• [Directions] The reply should hold only the lines from the one with "Task: Click the" to the one with "This screenshot has height=842, width=782.", both ends kept, exactly as they appear below, without any pictures.

-- Source material follows --

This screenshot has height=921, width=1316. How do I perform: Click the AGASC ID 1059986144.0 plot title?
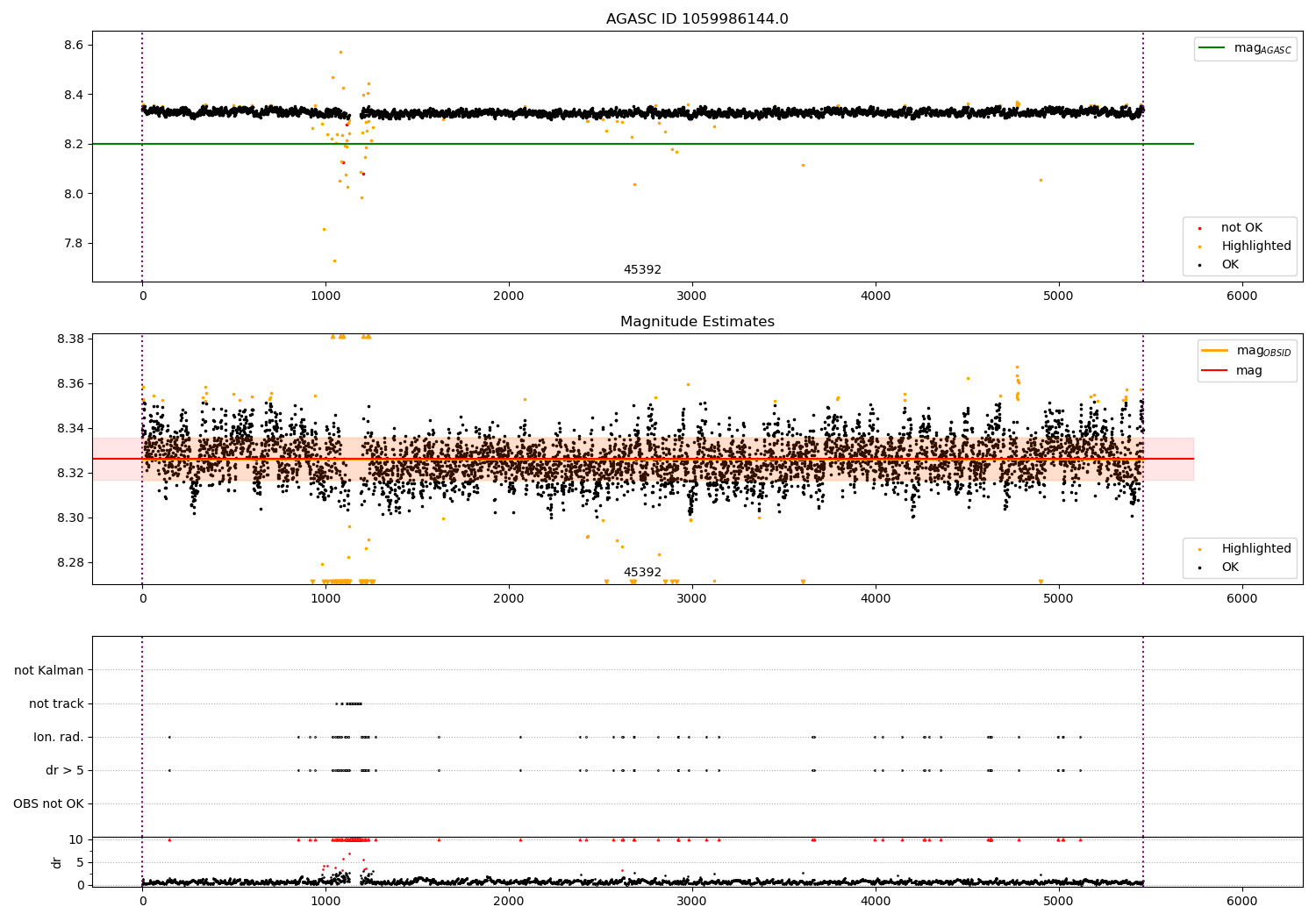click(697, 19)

-- Source material concluded --
-- Source material follows --

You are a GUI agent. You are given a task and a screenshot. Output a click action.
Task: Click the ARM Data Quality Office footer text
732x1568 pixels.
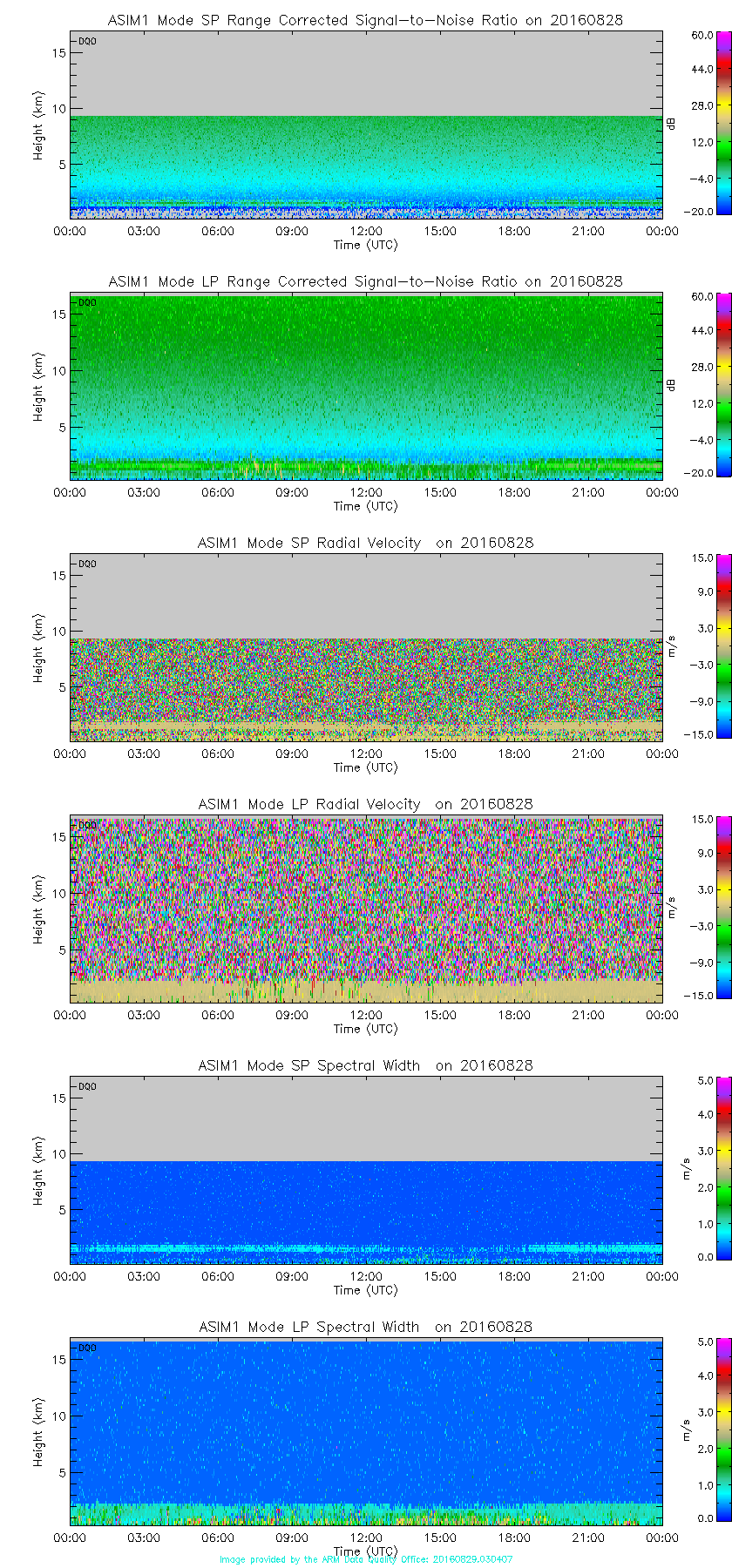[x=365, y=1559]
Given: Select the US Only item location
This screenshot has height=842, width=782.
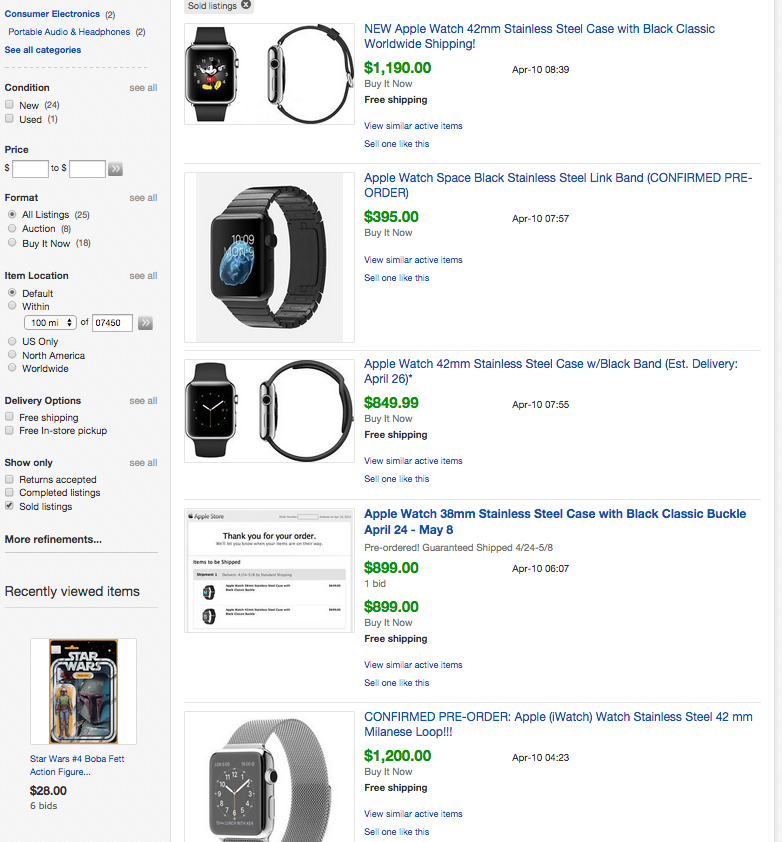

-- Source material concluded --

• [Task output]
Task: Click the ARM Data Quality Office footer text
732x1568 pixels.
[x=365, y=1559]
Given: Select the US Only item location
This screenshot has height=842, width=782.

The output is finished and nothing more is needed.